● Data shown:
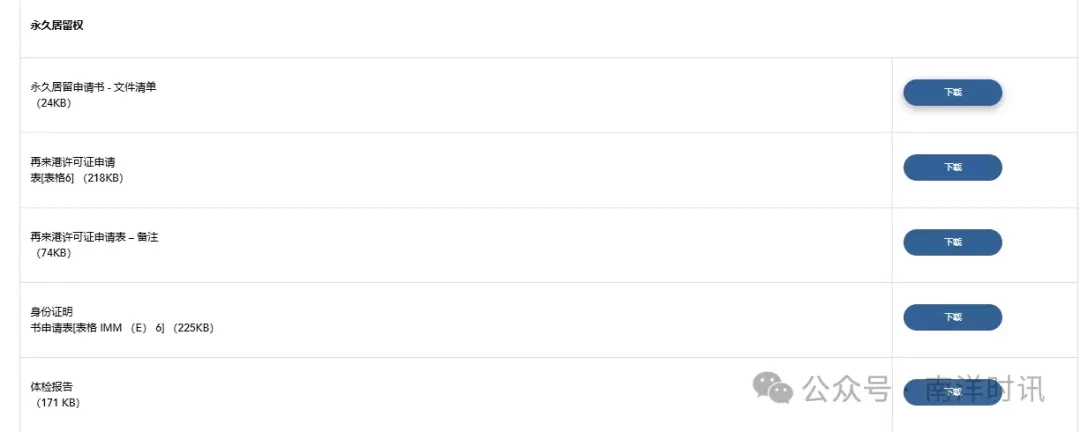Click the 南洋时讯 watermark text
This screenshot has height=432, width=1080.
(984, 389)
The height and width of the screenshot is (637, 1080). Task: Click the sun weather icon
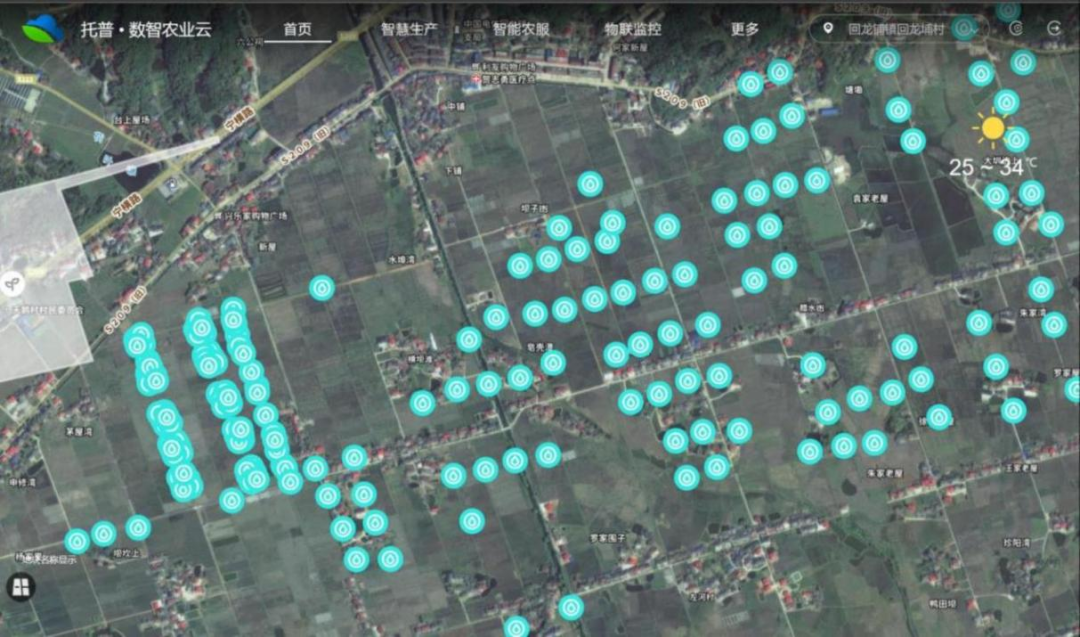992,128
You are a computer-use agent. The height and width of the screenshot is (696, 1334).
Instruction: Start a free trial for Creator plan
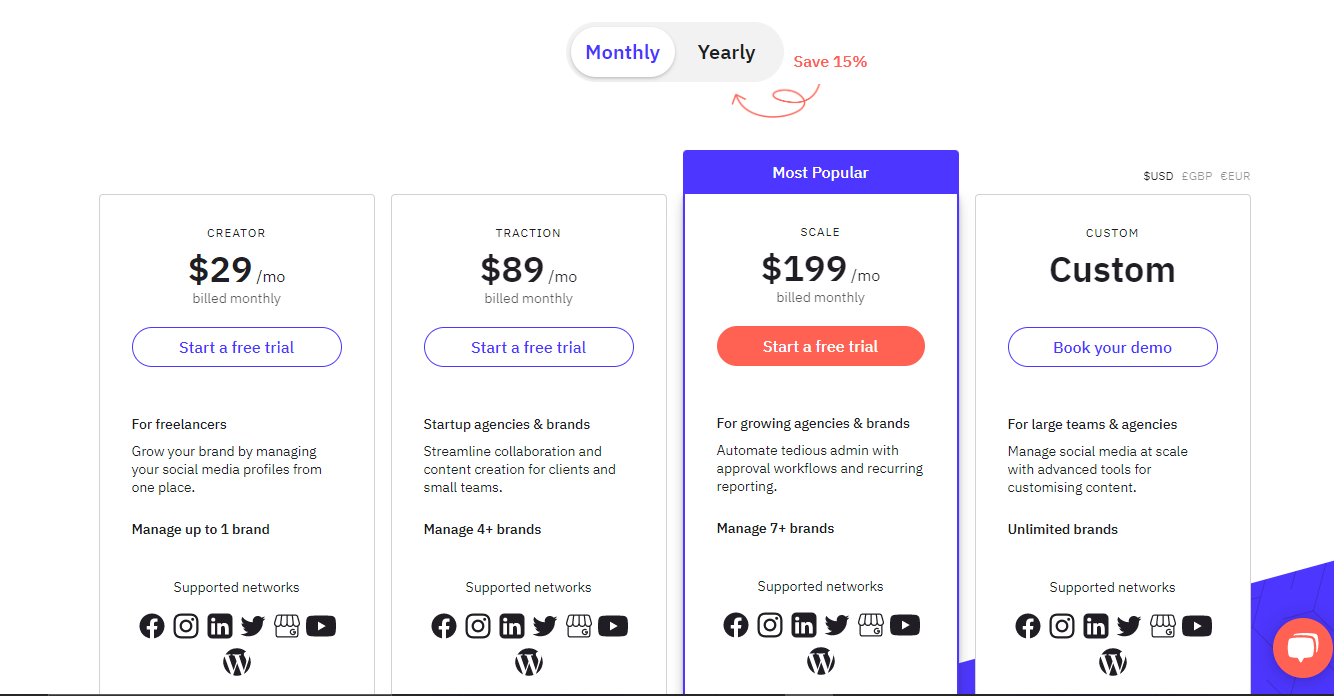click(x=237, y=347)
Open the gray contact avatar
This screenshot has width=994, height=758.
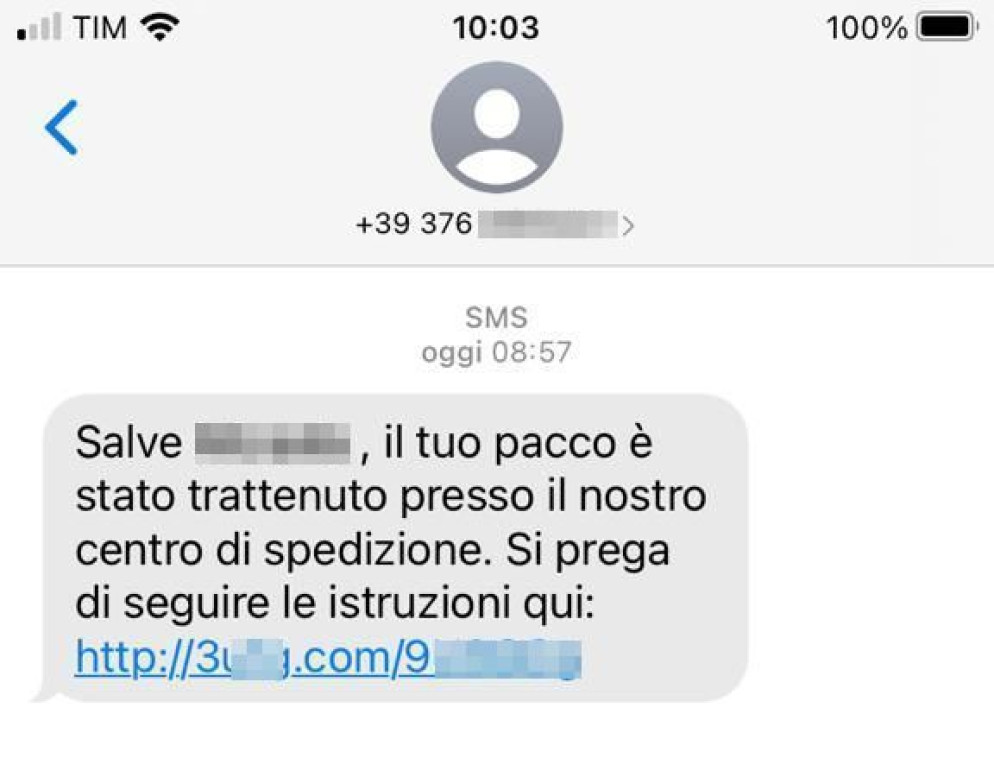click(496, 127)
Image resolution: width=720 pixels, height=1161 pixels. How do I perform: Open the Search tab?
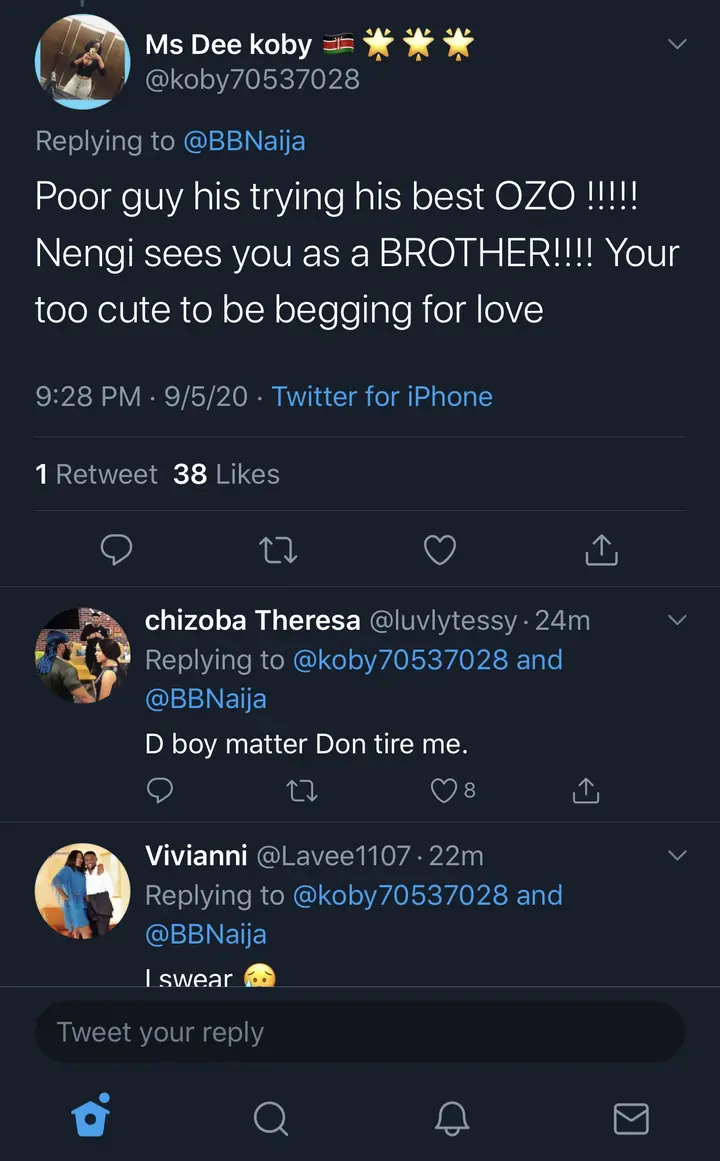pos(271,1118)
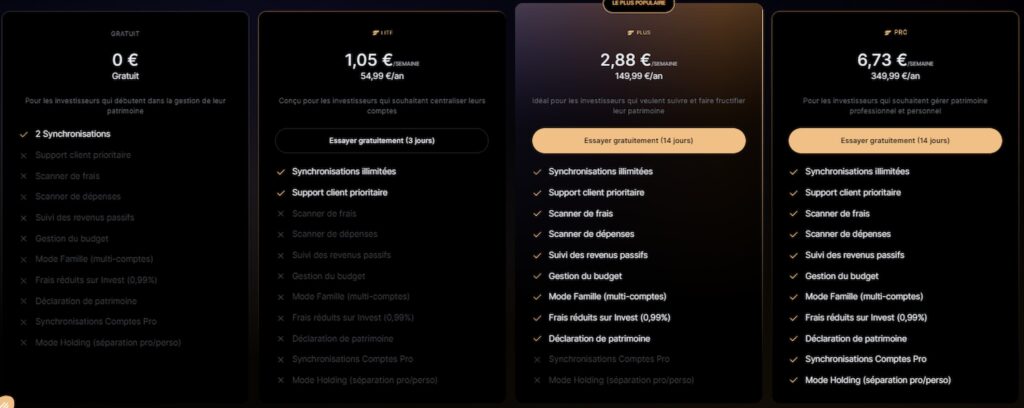Click checkmark next to Support client prioritaire in Lite
Image resolution: width=1024 pixels, height=408 pixels.
tap(280, 192)
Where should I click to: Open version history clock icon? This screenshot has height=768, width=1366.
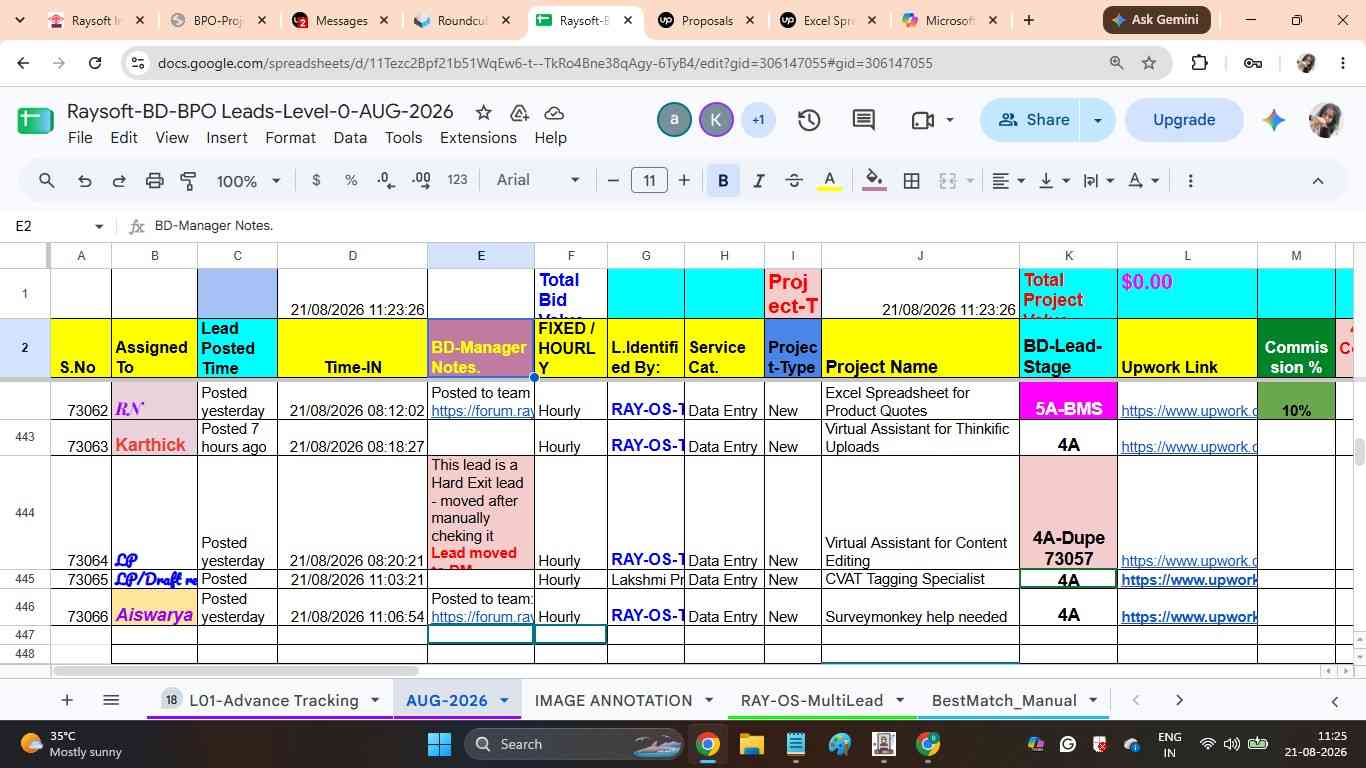[x=809, y=120]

● Task prompt:
Copy the line showing "Where should I" exactly, along with each line after it through the end of the material above. Pictures stay out.

● Your response:
Where should I click to: Open version history clock icon? This screenshot has height=768, width=1366.
[x=809, y=120]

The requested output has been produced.